Mantle cell lymphoma cell lines differ from primary cells in their sensitivity to ABT-737. (a) Untreated mantle cell lymphoma cells, examined immediately after isolation from patients, were characterized by irregular nuclei containing moderately condensed heterochromatin, which extended, as poorly defined projections, throughout the nucleoplasm. Their mitochondria (inset) were small, with well-developed cristae and occasional matrix granules. (b) Exposure of these cells to ABT-737 (30 nM) for 2 h resulted in marked chromatin condensation against the inner membrane of the nuclear envelope (arrowheads) and segregation of the nucleolus. In the cytoplasm of these cells, mitochondrial matrix swelling and OMM breaks (black arrows) were also readily observed (inset). (c) Z-138 cells, a mantle cell lymphoma line, exhibited much less marginal heterochromatin than primary cells but their mitochondria (inset) were similar. (d) Exposure of Z-138 cells for 4 h to ABT-737 (1 μM) induced chromatin condensation against the inner membrane of the nuclear envelope (arrowheads) together with nucleolar disintegration, ultrastructural changes associated with apoptosis. Swelling of the mitochondrial matrix was observed in many of these cells (inset), together with the presence of flocculent densities (white arrows) but OMM breaks were rare. Lysed cells and debris (*) were also common (bars=5 μm)

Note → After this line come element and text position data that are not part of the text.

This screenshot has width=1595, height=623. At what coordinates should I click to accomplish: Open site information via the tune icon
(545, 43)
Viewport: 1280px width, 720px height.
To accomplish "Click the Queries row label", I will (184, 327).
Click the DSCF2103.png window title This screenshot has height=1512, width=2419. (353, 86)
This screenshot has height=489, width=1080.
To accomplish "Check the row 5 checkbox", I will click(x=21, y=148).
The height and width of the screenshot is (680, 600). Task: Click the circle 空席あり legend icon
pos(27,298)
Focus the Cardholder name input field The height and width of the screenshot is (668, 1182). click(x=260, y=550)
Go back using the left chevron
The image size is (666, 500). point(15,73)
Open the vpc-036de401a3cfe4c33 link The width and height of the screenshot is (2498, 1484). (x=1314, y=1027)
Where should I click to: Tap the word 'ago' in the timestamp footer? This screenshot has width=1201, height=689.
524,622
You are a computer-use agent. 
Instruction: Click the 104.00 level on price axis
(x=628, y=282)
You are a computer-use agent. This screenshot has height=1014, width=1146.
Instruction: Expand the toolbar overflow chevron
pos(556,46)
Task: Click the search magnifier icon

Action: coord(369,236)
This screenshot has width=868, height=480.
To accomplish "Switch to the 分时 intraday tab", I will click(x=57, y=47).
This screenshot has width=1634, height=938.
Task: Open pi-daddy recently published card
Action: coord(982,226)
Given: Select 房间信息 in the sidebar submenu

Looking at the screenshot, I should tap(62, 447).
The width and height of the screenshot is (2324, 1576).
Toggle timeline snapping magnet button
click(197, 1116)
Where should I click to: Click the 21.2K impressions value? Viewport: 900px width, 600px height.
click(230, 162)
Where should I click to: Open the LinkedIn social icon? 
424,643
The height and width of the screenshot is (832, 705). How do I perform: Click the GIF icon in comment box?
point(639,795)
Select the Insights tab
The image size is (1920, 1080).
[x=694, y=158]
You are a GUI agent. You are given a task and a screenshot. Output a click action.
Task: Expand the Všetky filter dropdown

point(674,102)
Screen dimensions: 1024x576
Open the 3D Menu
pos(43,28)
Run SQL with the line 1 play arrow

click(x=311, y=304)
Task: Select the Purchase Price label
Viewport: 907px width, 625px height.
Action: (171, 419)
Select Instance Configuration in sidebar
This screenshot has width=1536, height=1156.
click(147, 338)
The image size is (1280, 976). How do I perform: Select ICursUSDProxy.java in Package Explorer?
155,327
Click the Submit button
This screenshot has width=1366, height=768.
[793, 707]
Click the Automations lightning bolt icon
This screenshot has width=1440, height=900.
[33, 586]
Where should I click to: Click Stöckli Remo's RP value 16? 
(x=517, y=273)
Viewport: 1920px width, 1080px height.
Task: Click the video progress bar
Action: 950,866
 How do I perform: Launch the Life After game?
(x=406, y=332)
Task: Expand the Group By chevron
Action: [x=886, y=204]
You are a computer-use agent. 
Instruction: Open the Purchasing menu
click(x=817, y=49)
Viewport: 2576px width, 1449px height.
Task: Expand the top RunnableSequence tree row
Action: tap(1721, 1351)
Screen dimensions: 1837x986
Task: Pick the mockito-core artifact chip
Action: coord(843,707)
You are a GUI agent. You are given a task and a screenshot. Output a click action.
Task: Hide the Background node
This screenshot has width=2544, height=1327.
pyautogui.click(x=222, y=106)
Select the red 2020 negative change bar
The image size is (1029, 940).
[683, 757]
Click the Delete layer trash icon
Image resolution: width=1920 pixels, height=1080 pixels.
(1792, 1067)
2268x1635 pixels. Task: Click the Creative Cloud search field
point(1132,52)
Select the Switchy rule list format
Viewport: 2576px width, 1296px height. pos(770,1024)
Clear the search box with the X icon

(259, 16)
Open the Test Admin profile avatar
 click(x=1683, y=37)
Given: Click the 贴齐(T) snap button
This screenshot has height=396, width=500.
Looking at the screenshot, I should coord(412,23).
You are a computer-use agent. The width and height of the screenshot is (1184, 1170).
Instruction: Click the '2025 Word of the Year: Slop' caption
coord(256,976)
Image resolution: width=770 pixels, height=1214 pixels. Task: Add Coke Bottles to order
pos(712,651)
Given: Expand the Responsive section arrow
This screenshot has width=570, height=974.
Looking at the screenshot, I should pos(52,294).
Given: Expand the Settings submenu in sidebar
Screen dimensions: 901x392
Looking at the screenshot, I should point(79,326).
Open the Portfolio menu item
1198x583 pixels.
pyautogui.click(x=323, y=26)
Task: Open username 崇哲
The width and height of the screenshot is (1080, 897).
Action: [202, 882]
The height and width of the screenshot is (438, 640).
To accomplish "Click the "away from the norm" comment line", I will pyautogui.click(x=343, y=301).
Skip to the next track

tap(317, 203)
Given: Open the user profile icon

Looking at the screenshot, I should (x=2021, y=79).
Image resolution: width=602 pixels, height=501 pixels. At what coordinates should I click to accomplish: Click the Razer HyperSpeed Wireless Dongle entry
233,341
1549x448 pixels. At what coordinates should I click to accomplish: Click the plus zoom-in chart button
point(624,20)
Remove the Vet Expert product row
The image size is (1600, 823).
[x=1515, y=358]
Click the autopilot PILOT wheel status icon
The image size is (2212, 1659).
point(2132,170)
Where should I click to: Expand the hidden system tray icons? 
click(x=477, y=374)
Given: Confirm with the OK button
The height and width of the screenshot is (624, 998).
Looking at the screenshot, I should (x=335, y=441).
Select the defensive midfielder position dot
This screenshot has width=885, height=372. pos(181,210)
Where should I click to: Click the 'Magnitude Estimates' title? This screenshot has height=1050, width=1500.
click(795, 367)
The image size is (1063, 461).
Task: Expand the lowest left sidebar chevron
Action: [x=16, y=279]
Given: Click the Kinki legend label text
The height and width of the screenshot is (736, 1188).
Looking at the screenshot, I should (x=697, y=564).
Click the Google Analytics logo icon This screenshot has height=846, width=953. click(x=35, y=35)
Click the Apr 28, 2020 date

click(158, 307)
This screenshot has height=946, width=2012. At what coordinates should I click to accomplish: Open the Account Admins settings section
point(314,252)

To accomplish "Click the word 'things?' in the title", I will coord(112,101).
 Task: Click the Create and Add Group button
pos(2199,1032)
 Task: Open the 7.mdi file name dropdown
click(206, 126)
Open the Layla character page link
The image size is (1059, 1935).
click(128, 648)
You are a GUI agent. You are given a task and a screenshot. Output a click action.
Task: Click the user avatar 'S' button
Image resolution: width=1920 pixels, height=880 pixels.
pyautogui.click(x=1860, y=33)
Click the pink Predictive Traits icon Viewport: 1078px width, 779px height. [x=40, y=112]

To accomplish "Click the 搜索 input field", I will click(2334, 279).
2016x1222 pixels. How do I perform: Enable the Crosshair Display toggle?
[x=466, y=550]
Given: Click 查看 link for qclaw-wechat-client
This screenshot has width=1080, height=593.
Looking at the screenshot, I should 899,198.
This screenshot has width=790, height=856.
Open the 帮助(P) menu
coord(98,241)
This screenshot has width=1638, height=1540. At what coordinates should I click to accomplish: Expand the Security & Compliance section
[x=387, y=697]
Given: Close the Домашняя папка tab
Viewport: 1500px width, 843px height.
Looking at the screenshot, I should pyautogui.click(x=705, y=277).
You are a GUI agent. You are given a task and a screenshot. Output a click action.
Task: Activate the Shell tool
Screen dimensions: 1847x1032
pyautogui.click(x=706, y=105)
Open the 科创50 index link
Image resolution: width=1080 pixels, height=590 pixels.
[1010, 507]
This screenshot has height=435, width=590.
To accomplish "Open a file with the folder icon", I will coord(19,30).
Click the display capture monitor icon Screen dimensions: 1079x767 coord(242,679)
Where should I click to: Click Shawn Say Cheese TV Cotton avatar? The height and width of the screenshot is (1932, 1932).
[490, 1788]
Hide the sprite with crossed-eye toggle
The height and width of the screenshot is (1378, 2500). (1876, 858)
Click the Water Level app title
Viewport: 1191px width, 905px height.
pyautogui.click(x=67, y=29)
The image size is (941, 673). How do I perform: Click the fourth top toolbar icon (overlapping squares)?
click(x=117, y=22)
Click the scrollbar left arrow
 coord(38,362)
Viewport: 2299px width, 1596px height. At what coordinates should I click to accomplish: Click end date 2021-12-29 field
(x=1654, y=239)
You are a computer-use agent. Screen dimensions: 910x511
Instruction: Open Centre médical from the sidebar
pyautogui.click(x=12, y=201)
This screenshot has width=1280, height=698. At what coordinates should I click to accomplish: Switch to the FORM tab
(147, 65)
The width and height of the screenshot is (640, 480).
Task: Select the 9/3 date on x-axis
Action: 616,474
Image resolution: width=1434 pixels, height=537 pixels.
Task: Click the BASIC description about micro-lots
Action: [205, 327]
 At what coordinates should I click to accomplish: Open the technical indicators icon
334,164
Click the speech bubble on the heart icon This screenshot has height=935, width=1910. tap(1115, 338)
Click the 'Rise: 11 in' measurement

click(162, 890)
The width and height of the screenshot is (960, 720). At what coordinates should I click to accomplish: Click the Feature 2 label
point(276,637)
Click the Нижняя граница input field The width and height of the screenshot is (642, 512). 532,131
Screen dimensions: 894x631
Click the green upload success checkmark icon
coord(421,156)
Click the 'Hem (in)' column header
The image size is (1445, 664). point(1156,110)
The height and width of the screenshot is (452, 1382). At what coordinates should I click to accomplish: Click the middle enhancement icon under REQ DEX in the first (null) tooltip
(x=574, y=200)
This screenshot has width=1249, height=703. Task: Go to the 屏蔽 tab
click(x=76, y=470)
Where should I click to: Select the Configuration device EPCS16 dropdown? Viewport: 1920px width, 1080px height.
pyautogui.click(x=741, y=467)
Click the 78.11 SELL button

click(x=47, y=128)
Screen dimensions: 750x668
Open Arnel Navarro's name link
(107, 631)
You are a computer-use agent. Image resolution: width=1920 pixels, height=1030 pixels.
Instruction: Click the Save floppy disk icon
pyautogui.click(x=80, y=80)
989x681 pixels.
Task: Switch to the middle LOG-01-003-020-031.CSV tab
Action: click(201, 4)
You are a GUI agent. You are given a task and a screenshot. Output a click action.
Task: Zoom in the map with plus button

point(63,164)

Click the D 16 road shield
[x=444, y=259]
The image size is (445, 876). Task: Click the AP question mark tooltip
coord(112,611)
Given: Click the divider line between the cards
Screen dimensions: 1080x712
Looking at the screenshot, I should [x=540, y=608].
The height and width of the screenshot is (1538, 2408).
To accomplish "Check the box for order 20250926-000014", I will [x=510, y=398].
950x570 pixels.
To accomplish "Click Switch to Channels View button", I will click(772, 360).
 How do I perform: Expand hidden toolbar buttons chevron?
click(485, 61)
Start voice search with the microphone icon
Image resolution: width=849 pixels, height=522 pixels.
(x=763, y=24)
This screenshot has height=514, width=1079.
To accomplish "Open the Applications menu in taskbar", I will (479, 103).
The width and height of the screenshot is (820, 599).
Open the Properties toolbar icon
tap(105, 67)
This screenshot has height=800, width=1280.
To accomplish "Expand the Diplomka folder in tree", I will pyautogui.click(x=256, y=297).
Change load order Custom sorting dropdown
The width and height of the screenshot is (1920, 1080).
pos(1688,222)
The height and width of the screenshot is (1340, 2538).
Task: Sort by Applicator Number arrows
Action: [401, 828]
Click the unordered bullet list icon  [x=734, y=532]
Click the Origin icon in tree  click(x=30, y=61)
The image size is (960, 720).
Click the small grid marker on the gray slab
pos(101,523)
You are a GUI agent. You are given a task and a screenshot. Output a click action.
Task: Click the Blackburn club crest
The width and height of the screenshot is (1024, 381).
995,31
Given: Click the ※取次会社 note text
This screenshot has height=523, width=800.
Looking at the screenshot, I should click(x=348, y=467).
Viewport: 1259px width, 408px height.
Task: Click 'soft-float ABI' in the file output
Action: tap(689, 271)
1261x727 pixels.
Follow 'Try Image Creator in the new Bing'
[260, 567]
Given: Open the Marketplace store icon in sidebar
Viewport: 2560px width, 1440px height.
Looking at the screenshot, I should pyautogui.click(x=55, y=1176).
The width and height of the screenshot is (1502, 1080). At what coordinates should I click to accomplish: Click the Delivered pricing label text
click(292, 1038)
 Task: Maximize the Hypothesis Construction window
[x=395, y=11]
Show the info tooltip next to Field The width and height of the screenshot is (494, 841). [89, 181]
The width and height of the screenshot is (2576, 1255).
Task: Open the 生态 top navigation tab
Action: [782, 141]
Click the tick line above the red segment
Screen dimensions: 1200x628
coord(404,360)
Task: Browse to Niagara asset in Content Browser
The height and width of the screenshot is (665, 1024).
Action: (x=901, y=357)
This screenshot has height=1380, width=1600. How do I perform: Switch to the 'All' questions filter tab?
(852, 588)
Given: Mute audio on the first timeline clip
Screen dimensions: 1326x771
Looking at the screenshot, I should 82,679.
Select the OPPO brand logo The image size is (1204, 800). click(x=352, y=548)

In another mechanistic study, ABT-737 was used to activate Bax and circumvent the loss of VDAC1.57 Activation of Bax is inhibited in cells lacking VDAC1, although Bak is still activated, but apoptosis could be restored using ABT-737. Thus, a novel pathway was delineated in which VDAC1 acts upstream of Bax but downstream of Bak activation in cisplatin-induced apoptosis. In another recent study, it was discovered that overexpression of Bcl-XL in hippocampal neurons resulted in an increased synapse formation. This was dependent on functional Drp1 expression and reverted by either knockdown of Bcl-XL or addition of ABT-737.58 Taken together, these examples show that ABT-737 is a powerful tool to target Bcl-2 or Bcl-XL and thereby give important insights into the functions of these proteins. This might be especially important in cell types that are difficult to transfect, as use of ABT-737 might complement or even circumvent knockdown experiments. However, unless non-mechanism based toxicities are excluded, mechanistic studies with Bcl-2 antagonists other than ABT-737 should be carefully considered and the interpretation of the data might be based on nonspecific effects rather than a direct interaction with Bcl-2 proteins.

Future Perspective

Previous attempts to target Bcl-2 therapeutically using antisense technology to inhibit protein translation so far have not significantly improved outcomes for cancer patients, although improved oligonucleotide design may enhance efficacy.59 The development of orally bioavailable Bcl-2 inhibitors, such as ABT-263, with the ability to inhibit specifically BH3-Bcl-2 protein–protein interactions at low nanomolar concentrations, potentially marks a significant development in cancer therapy. Phase I studies of ABT-263 are currently ongoing in both lymphoid malignancies and SCLC, both of which have been shown to be sensitive to the compound in vitro, although in the latter case only in cell lines and not in primary material.24, 28

Whether compounds such as ABT-263 find their way into routine clinical use will depend not only on efficacy but also on manageable, acceptable toxicities. Thrombocytopenia, for example, may limit the value of ABT-263 in patients with heavy bone marrow infiltration; the long-term toxicities of profound Bcl-2 suppression remain to be determined. Identification of proteins that mediate resistance to ABT-263 may allow the development of rational combinations. After many years of development, it now seems likely that the rational design of specific compounds that inhibit specific protein–protein interactions may lead to significant therapeutic advances.